─── 文書
In [None]:
#!usr/bin/env python3

import numpy as np
import pandas as pd

#pipeline
from sklearn.pipeline import Pipeline

#標準化→Standard Scaler
from sklearn.preprocessing import StandardScaler

#Support vector machine
from sklearn.svm import SVC

#RandomForest
from sklearn.ensemble import RandomForestClassifier as RFC

#XGBoost
import xgboost as xgb
XGB = xgb.XGBClassifier()

#LightGBM
import lightgbm as lgb
LGB = lgb.LGBMClassifier(silent=False)

#次元削減→PCA
from sklearn.decomposition import PCA

#特徴量選択→Gradient Boosting Classifier
from sklearn.ensemble import GradientBoostingClassifier

#特徴量選択→Recursive feature elimination
from sklearn.feature_selection import RFE

#特徴量選択→Select From Model
from sklearn.feature_selection import SelectFromModel

# GridSearch
from sklearn.model_selection import GridSearchCV

# Stratified k-fold cross-validation
# Train test split
# Cross val score
# Cross val predict
# KFold
from sklearn.model_selection import StratifiedKFold, train_test_split, cross_val_score, cross_val_predict, KFold

# 指標を計算するため
from sklearn.metrics import accuracy_score, cohen_kappa_score, make_scorer, f1_score, recall_score

# 特徴量重要度の計算 → Permutation imporatance
import eli5
from eli5.sklearn import PermutationImportance

In [None]:
# データの読み込み
df=pd.read_csv('table.csv')

#X yの設定
#Xの.dropで行or列を削除、axis=1で行を削除と指定。削除する行の指定は'subject'で行う。
X=df.drop('subject',axis=1) 

#yはdf内からsbmのみを取り出す。
y=df.subject

In [None]:
#初期データの特徴量一覧
display(X.columns)

In [None]:
print(X)

In [None]:
#標準化
std = StandardScaler()
X_std = std.fit(X)
print(X_std)

In [None]:
# モデル選択→SVC
model = SVC()

# K_fold : n=10
kf = KFold(n_splits=10, shuffle=True, random_state=0)
──────
課題一覧 →
A: 機械学習のコードについて、次の問いにそれぞれ答えよ。
(i) pd.read_csv で読み込んでいるファイル名は何か。
(ii) LGBMClassifier を作る際、silent に渡している値は何か。
(iii) KFold の n_splits に指定している数はいくつか。
B: 機械学習のコードを、最後の行の次から再開して書き進めよ。
この後の一覧は、機械学習のコードとは別の出典から取ったものである。
─── 提供された一覧
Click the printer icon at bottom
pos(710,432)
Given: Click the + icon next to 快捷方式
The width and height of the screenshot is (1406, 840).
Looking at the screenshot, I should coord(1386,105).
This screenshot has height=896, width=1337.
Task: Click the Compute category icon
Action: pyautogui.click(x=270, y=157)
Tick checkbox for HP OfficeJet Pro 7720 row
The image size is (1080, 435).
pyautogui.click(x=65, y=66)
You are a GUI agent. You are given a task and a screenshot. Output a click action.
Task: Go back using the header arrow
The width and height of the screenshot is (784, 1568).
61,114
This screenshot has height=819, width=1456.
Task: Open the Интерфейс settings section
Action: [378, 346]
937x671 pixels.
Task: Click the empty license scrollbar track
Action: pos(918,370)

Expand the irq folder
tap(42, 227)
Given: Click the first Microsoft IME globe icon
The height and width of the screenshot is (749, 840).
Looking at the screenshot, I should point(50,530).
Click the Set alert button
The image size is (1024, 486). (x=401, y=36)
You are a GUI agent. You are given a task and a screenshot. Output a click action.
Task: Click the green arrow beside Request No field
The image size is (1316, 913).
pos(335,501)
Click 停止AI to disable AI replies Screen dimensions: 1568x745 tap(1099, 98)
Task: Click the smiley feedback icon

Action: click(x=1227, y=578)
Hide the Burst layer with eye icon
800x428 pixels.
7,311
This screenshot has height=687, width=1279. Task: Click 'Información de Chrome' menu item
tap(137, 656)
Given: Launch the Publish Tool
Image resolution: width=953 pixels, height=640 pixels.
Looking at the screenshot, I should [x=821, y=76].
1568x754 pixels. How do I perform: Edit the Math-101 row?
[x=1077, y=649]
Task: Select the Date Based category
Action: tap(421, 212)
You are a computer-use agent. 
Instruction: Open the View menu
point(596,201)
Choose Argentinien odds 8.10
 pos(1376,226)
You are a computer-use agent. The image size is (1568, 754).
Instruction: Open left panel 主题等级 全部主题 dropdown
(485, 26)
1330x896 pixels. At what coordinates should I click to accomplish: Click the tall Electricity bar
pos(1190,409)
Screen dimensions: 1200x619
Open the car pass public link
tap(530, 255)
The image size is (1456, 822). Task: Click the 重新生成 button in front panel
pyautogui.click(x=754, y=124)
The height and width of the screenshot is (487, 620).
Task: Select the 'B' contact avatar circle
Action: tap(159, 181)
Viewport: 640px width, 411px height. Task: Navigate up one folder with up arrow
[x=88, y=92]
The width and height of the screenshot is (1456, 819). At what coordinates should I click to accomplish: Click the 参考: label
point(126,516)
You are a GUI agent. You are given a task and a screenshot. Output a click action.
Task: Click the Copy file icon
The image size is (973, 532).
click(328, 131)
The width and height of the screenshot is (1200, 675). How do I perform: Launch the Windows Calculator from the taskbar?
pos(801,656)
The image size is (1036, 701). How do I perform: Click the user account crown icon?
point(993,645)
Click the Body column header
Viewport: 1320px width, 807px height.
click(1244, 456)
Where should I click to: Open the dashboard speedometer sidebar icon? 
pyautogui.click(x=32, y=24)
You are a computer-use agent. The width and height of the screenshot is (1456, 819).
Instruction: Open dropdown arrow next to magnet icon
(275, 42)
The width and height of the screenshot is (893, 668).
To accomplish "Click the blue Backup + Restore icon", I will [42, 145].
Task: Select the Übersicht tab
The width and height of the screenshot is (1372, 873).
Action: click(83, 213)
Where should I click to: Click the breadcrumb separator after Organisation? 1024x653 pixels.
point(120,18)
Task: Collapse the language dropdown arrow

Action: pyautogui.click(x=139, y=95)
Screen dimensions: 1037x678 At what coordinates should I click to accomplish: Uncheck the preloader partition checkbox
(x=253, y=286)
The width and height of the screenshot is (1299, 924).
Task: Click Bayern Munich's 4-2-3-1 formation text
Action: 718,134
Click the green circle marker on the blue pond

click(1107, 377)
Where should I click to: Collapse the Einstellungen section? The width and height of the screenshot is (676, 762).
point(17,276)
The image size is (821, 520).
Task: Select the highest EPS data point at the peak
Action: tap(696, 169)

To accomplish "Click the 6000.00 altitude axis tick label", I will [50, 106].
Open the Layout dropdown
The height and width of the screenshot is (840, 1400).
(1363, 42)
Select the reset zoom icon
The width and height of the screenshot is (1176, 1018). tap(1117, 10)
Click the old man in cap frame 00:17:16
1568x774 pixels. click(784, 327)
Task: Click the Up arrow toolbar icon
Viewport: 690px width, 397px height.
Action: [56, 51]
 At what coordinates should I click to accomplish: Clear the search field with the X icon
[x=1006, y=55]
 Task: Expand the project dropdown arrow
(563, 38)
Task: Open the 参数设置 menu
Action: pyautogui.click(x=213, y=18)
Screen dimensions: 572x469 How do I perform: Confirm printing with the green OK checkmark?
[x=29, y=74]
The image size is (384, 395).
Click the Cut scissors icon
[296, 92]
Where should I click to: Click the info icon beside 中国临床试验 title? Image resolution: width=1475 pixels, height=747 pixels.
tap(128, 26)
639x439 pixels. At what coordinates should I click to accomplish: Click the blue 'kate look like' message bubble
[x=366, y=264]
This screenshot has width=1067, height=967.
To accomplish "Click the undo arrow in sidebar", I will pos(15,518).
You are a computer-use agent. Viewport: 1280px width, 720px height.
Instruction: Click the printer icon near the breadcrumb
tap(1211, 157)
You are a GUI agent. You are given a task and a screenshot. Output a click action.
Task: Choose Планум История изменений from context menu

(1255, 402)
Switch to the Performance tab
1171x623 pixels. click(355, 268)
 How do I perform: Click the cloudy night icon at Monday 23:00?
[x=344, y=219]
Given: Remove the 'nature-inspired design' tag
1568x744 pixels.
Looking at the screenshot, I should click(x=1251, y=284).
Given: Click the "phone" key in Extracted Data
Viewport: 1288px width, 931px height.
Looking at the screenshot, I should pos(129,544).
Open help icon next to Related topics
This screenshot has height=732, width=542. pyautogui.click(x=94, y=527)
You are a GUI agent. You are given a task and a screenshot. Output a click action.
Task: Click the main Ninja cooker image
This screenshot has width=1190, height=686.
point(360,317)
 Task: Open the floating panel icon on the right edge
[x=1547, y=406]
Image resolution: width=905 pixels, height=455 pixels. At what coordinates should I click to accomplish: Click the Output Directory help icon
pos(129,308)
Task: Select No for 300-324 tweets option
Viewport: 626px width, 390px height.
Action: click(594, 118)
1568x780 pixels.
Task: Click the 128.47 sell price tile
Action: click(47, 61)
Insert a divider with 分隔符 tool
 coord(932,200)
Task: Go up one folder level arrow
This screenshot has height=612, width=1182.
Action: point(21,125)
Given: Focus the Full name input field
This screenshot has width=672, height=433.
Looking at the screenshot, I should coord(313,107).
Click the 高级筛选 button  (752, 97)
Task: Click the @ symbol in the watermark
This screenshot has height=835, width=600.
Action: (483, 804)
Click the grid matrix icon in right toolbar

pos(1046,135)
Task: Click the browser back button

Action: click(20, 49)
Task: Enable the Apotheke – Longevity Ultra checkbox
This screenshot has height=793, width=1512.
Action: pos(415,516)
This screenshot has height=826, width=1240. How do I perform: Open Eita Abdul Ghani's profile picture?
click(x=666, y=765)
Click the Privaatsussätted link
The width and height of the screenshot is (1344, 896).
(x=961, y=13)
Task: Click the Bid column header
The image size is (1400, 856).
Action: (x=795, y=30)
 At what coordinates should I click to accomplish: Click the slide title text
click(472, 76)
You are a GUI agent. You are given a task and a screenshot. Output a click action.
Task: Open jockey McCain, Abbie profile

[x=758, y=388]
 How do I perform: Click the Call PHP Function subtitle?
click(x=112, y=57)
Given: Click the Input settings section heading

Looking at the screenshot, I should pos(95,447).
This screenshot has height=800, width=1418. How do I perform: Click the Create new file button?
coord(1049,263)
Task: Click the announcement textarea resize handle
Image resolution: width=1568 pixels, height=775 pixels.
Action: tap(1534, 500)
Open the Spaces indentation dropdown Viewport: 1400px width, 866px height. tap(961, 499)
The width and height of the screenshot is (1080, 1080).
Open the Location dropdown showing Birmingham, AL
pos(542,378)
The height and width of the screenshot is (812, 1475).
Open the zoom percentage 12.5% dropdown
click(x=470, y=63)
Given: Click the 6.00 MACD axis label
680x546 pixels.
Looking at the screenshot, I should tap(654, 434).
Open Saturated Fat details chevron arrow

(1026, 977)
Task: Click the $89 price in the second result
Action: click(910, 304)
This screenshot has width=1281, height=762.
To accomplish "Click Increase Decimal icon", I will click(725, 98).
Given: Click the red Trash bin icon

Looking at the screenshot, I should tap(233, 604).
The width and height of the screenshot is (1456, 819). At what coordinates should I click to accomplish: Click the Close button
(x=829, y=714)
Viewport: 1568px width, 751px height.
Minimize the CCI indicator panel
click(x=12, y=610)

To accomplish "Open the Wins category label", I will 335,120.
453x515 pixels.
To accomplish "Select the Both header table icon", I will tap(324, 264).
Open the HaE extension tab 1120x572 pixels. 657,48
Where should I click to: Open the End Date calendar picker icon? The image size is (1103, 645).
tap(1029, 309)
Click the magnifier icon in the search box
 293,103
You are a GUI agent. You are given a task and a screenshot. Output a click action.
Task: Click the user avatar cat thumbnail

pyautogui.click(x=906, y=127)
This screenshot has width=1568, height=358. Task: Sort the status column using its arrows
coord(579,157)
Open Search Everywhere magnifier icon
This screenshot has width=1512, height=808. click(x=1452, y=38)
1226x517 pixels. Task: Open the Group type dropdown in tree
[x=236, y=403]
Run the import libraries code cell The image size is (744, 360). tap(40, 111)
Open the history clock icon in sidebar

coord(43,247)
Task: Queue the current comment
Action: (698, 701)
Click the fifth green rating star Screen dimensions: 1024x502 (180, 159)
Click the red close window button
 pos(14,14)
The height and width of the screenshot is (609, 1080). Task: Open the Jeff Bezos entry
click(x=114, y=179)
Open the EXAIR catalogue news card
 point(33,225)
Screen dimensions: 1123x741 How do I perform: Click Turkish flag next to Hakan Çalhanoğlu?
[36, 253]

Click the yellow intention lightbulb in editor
──────
各課題の解答 →
A:
(i) 読み込んでいるファイルは table.csv である。
(ii) silent には False を渡している。
(iii) n_splits には 10 を指定している。

B:
# パラメーター設定
param_grid = [
                        {'C': [1, 10, 100, 1000], 
                         'kernel': ['linear']},
                        {'C': [1, 10, 100, 1000], 
                         'kernel': ['rbf'], 'gamma': [0.001, 0.0001]},
                        {'C': [1, 10, 100, 1000],
                         'kernel': ['poly'], 'degree': [2, 3, 4], 'gamma': [0.001, 0.0001]},
                        {'C': [1, 10, 100, 1000],
                         'kernel': ['sigmoid'], 'gamma': [0.001, 0.0001]}
                         ]

# パラメータチューニングをグリッドサーチ
gs = GridSearchCV(estimator = model,
                           param_grid = param_grid,
                           scoring = 'accuracy', #accuracy
                           cv = kf,
                           return_train_score = True,
                           n_jobs = -1)

# Nested Cross validation：分割されたtrain dataごとにgrid searchした上で10-fold cross validationを実施
y_pred = cross_val_predict(gs, X, y, cv=kf)
conf_mat = confusion_matrix(y,y_pred)

In [None]:
# 結果
print('Prediction：', y_pred)

In [None]:
# 精度（＝Accuracy)
scores = accuracy_score(y, y_pred)
print('Scores:', scores)

In [None]:
# 平均した精度
average_score = scores.mean
print('Avarage_score:', average_score)

In [None]:
#混合行列
tn = []
fp = []
fn = []
tp = []

tn.append(confusion_matrix(y, y_pred)[0][0])
fp.append(confusion_matrix(y, y_pred)[0][1])
fn.append(confusion_matrix(y, y_pred)[1][0])
tp.append(confusion_matrix(y, y_pred)[1][1])

accuracy = ((np.array(tp)+np.array(tn))/(np.array(tp)+np.array(fp)+np.array(fn)+np.array(tn)))
sensitivity = (np.array(tp)/(np.array(tp)+np.array(fn)))
specificity = (np.array(tn)/(np.array(tn)+np.array(fp)))

mean_accuracy = accuracy.mean()
mean_sensitivity = sensitivity.mean()
mean_specificity = specificity.mean()

In [None]:
print('Accuracy:', mean_accuracy)
print('Sensitivity:', mean_sensitivity)
print('specificity:', mean_specificity)